13
10

how big their community? how well they are scalable?

asked Aug 01 '10 at 15:03

yura's gravatar image

yura
1025374854


10 Answers:
17

Matlab probably gives the most builtin support the operations necessary for machine learning. Also, there is a lot of available matlab code for specific algorithms. But for scalability, Alexandre is, of course, right it's probably not your best choice.

I'd say a strong second choice is java -- by using weka and mallet as APIs you have access to a wealth of algorithms. There are solid optimization and matrix libraries which are helpful.

With python you've got NLTK which is a great NLP resource, and numpy and scipy give solid numerical support. Though python is probably eclipsed by matlab and java libraries for ready to rock algorithms.

For c, you've got open-source distributed programs, but you've got to do some wrangling (or wrapping them with scripts) to use them as an API. But it's a solid option.

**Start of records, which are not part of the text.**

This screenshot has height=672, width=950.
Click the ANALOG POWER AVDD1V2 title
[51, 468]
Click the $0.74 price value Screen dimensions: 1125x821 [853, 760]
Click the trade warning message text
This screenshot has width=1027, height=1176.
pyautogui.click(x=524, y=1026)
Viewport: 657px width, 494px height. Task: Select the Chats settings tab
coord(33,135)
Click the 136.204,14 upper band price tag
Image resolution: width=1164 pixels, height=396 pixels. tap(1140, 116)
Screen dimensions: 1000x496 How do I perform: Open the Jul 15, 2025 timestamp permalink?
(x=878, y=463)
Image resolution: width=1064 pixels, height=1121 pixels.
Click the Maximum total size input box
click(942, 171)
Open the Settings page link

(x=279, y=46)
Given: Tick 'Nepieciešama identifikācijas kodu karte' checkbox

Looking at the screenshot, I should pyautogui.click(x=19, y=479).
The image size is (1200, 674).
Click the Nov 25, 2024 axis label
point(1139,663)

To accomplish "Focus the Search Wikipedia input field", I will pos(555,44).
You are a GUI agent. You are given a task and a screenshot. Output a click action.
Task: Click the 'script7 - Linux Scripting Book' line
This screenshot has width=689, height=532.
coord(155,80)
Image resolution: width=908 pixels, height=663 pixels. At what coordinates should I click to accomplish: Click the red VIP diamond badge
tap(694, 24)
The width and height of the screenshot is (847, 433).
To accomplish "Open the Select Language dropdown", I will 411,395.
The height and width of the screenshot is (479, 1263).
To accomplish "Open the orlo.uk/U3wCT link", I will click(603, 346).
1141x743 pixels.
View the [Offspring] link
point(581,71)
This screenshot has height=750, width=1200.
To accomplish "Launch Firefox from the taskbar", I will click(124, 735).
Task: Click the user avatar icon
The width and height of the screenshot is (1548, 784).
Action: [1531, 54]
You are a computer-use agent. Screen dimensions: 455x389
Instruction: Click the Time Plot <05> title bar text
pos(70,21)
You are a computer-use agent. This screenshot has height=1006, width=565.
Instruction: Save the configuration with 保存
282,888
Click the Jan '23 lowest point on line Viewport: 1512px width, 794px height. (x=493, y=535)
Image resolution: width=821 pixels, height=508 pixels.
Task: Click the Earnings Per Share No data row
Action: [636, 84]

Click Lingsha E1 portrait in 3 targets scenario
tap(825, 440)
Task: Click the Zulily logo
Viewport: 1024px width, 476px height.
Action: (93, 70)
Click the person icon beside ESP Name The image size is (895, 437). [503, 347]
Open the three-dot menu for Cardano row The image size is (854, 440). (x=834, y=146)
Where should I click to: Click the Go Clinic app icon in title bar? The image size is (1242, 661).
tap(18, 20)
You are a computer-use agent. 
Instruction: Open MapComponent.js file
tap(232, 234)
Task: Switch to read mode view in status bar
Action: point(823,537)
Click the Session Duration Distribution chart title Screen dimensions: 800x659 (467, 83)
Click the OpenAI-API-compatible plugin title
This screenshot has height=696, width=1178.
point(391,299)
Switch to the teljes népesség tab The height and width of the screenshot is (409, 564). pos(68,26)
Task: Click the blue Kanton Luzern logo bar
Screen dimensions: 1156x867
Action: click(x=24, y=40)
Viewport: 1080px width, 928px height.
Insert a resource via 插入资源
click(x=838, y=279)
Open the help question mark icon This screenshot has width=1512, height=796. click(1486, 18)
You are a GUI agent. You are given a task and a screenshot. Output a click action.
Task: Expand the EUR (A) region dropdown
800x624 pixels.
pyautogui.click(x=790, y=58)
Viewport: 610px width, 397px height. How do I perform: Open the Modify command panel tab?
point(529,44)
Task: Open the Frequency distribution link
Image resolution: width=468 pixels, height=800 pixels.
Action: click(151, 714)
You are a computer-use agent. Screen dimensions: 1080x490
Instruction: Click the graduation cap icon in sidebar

To do research in machine learning, I'd say you should be at least conversant in matlab -- it's great for rapid prototyping and testing of ideas. To try out a bunch of existing algorithms on a task, my sense is that java is your best bet, but that's just my 2 cents.

answered Aug 01 '10 at 20:13

Andrew%20Rosenberg's gravatar image

Andrew Rosenberg
173772540

edited Aug 01 '10 at 20:58

1

This is a good list, though I'll add one small caveat (personal opinion). Java just doesn't cut it for most high-performance numerical tasks. I've searched high and low; there isn't a Java library that compares with the likes of Atlas and other fast BLAS implementations. As long as the Java API you use uses JNI to get to C libraries, you'd probably be in good shape. The only exception I've seen to my statement about high performance numerical tasks in java: JTransforms seems to be able to compete on the same level and in some cases surpass FFTW for fourier transforms.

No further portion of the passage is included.